*** Exercise materials

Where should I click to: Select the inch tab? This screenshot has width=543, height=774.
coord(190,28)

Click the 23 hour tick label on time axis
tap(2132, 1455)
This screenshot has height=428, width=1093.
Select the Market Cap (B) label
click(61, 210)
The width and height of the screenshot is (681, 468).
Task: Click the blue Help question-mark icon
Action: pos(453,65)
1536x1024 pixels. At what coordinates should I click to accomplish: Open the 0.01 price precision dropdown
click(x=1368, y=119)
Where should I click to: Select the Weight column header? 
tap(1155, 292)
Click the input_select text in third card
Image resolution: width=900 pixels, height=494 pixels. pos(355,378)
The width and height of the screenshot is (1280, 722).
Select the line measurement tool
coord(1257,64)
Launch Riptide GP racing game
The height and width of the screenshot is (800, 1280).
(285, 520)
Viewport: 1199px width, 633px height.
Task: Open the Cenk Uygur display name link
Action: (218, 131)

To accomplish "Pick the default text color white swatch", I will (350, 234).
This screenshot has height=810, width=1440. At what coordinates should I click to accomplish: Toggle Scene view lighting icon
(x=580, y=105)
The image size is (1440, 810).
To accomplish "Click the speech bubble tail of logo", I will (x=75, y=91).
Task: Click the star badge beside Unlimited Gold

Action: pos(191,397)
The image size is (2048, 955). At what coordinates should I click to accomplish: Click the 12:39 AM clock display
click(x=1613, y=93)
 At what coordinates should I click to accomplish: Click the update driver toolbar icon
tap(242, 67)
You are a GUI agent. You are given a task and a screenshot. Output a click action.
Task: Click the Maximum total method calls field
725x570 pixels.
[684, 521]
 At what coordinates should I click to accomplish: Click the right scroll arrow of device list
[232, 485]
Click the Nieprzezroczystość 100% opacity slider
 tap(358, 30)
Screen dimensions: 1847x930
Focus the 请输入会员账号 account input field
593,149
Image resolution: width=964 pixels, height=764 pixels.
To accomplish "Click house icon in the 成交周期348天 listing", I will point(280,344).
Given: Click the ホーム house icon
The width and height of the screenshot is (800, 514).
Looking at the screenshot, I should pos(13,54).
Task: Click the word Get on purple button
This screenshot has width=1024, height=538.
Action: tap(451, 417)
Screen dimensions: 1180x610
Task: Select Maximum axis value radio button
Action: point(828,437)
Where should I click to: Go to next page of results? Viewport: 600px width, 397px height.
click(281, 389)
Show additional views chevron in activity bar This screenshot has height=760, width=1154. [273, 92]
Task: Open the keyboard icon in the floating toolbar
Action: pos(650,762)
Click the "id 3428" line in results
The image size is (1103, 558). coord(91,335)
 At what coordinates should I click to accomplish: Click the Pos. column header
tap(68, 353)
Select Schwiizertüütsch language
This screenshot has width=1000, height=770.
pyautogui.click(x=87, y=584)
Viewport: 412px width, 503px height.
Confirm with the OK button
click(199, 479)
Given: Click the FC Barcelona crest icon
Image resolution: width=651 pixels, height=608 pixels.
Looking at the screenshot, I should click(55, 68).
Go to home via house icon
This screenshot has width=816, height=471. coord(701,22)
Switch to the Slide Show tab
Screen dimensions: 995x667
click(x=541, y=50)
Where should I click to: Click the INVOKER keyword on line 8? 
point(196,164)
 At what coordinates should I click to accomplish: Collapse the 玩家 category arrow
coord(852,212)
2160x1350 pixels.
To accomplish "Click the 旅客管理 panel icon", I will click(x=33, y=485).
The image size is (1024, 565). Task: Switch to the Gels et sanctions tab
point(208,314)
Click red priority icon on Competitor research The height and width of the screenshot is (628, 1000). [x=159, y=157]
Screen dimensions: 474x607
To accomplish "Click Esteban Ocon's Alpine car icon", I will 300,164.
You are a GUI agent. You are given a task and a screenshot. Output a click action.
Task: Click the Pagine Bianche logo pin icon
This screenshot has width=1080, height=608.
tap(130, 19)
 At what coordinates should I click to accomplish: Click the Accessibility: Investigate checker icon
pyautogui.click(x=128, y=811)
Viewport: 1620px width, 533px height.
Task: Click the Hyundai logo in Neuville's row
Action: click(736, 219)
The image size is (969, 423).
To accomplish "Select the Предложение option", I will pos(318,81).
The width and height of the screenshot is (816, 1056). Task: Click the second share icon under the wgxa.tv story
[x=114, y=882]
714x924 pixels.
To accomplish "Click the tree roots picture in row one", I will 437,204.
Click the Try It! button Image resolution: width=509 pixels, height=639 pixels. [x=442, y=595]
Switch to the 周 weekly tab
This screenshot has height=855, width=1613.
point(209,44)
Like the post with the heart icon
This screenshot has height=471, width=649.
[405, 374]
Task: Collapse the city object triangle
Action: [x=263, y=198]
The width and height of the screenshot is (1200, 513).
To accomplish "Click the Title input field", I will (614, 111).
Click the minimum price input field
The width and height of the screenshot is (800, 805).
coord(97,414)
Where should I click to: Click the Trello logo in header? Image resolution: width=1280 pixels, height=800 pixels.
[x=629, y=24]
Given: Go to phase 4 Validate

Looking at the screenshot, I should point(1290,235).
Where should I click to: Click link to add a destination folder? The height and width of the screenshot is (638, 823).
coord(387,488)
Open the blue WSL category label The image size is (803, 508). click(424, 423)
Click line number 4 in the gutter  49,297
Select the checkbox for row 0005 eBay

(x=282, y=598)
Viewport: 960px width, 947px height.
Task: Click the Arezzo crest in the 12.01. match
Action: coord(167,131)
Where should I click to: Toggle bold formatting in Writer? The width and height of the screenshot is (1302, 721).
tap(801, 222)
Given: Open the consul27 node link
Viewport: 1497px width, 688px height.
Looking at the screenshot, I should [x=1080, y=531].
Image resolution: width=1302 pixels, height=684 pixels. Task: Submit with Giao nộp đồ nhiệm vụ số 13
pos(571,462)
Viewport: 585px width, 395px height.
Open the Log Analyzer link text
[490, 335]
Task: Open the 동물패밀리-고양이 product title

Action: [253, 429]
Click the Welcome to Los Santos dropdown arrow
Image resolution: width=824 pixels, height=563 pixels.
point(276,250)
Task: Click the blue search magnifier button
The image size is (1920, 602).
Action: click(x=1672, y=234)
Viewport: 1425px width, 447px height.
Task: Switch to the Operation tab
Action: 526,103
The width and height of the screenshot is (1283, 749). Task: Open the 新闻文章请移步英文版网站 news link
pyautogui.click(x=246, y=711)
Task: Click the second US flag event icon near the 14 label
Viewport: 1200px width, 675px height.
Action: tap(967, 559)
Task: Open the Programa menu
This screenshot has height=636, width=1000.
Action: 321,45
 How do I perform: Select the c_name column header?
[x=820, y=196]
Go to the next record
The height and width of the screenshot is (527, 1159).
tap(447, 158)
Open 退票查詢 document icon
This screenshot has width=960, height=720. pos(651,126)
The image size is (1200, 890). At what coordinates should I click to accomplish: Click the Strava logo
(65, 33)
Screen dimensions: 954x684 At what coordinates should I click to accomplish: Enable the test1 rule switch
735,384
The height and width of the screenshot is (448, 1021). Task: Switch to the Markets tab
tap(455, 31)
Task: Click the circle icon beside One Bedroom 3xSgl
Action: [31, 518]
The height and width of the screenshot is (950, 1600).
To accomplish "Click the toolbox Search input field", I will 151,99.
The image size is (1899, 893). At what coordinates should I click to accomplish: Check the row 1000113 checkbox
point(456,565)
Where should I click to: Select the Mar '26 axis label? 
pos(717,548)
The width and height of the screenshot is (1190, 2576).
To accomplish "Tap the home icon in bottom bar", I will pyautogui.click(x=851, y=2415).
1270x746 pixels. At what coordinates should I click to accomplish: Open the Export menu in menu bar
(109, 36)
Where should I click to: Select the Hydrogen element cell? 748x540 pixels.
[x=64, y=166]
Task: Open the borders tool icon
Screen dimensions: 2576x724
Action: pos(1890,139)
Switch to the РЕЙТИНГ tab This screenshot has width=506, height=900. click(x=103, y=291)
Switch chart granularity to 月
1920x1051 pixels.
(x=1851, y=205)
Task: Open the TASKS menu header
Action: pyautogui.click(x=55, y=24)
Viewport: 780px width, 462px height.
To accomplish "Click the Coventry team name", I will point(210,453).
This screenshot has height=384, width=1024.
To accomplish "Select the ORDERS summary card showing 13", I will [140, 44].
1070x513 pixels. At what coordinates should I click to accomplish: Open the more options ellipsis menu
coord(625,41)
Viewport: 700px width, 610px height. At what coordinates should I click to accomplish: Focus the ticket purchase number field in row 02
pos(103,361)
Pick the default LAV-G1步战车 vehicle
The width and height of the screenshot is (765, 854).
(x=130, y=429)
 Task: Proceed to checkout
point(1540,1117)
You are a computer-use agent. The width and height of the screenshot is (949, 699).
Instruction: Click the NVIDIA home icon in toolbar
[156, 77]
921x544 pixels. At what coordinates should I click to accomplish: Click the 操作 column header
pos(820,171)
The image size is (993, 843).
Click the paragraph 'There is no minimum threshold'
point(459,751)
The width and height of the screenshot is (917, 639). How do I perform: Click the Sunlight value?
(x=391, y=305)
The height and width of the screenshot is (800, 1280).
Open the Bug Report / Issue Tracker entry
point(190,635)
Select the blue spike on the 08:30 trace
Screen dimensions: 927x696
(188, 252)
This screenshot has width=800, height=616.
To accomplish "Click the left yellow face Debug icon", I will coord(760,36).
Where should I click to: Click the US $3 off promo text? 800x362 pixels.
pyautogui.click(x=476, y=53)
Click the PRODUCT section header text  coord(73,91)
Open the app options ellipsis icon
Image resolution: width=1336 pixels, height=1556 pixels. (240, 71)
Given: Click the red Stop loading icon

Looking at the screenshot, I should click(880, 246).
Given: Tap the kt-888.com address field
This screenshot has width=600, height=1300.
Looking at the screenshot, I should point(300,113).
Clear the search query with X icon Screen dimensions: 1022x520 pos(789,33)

******

**Task description**
Among the records above, a stretch begins at the line containing "Switch to the Slide Show tab" and ends at the line containing "The image size is (969, 423).". Restate that stretch word for word, and nothing else.

**Solution to this problem**
Switch to the Slide Show tab
Screen dimensions: 995x667
click(x=541, y=50)
Where should I click to: Click the INVOKER keyword on line 8? 
point(196,164)
 At what coordinates should I click to accomplish: Collapse the 玩家 category arrow
coord(852,212)
2160x1350 pixels.
To accomplish "Click the 旅客管理 panel icon", I will click(x=33, y=485).
The image size is (1024, 565). Task: Switch to the Gels et sanctions tab
point(208,314)
Click red priority icon on Competitor research The height and width of the screenshot is (628, 1000). [x=159, y=157]
Screen dimensions: 474x607
To accomplish "Click Esteban Ocon's Alpine car icon", I will 300,164.
You are a GUI agent. You are given a task and a screenshot. Output a click action.
Task: Click the Pagine Bianche logo pin icon
This screenshot has width=1080, height=608.
tap(130, 19)
 At what coordinates should I click to accomplish: Click the Accessibility: Investigate checker icon
pyautogui.click(x=128, y=811)
Viewport: 1620px width, 533px height.
Task: Click the Hyundai logo in Neuville's row
Action: click(736, 219)
The image size is (969, 423).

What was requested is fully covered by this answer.